** Written request **
Render the listing below as a JSON list of strings, with one string for each line and no entries for blank lines. Omit the pictures from your answer.

--- Information given ---

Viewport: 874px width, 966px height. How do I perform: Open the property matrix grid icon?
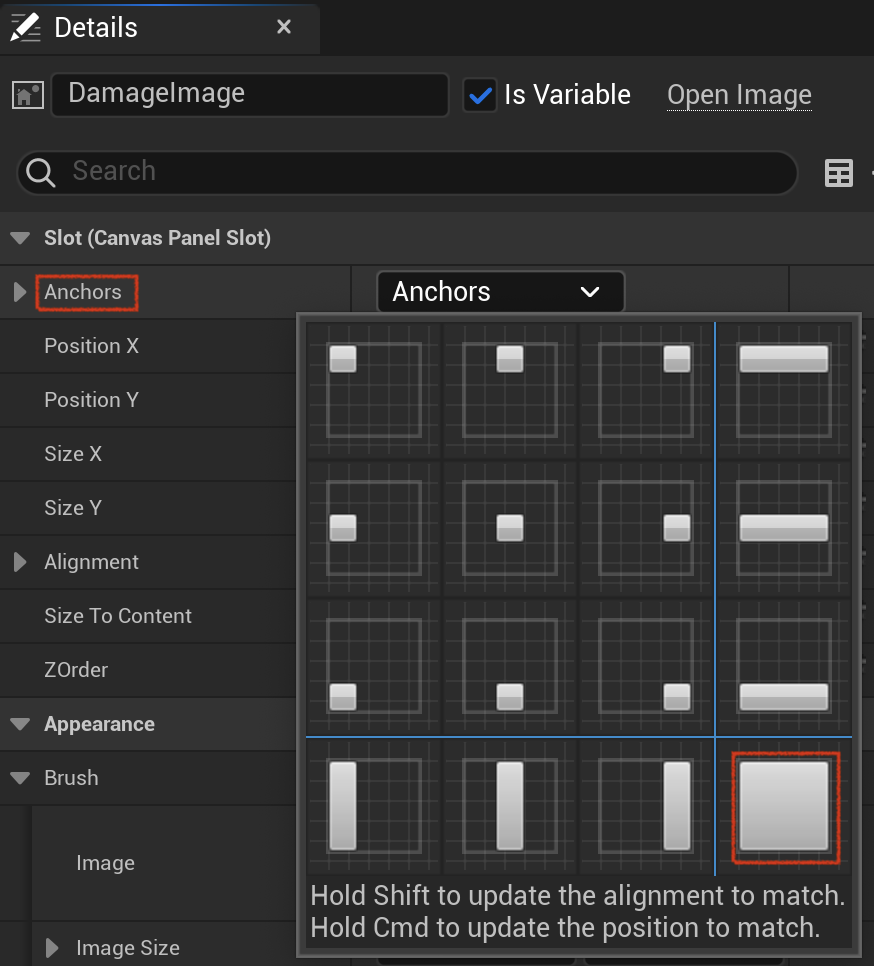coord(838,172)
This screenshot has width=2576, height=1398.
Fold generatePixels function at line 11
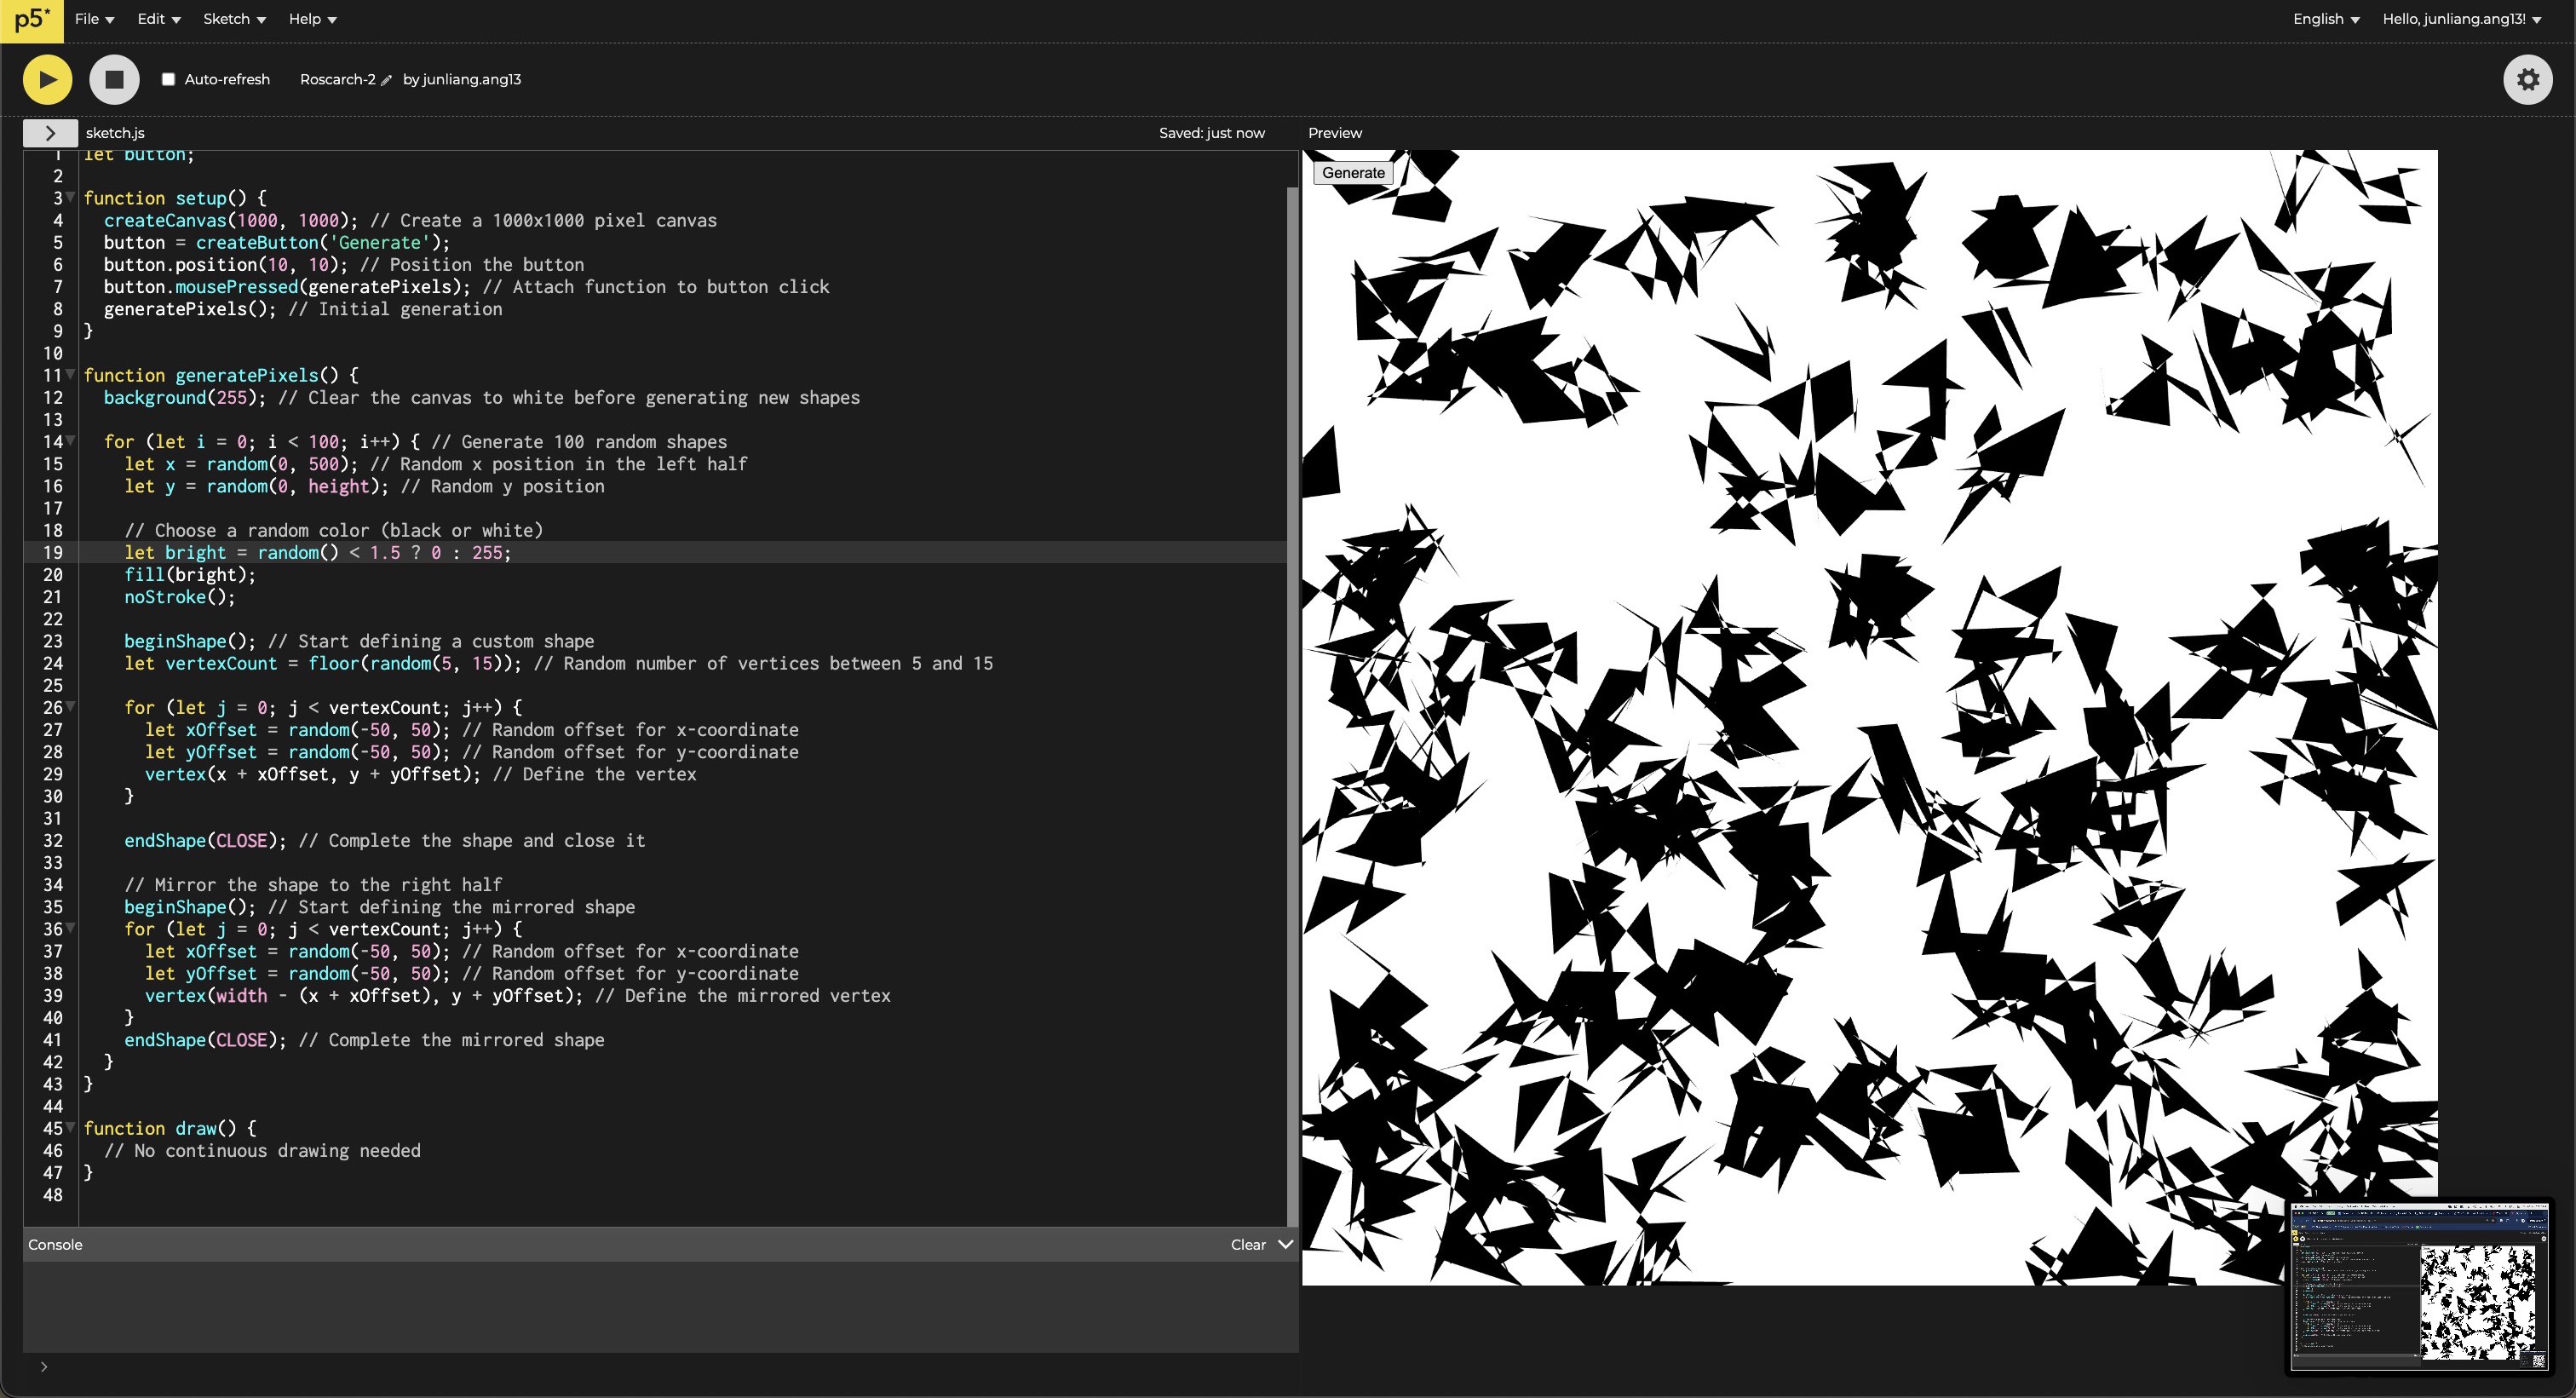[71, 375]

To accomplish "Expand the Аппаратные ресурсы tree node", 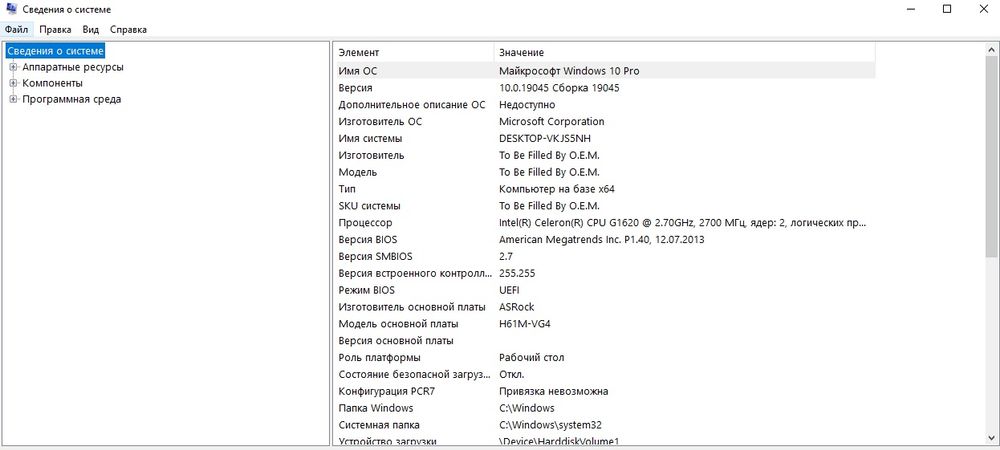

---

** Solution to this problem **
[
  "Viewport: 874px width, 966px height. How do I perform: Open the property matrix grid icon?",
  "coord(838,172)",
  "This screenshot has width=2576, height=1398.",
  "Fold generatePixels function at line 11",
  "[71, 375]",
  "To accomplish \"Expand the Аппаратные ресурсы tree node\", "
]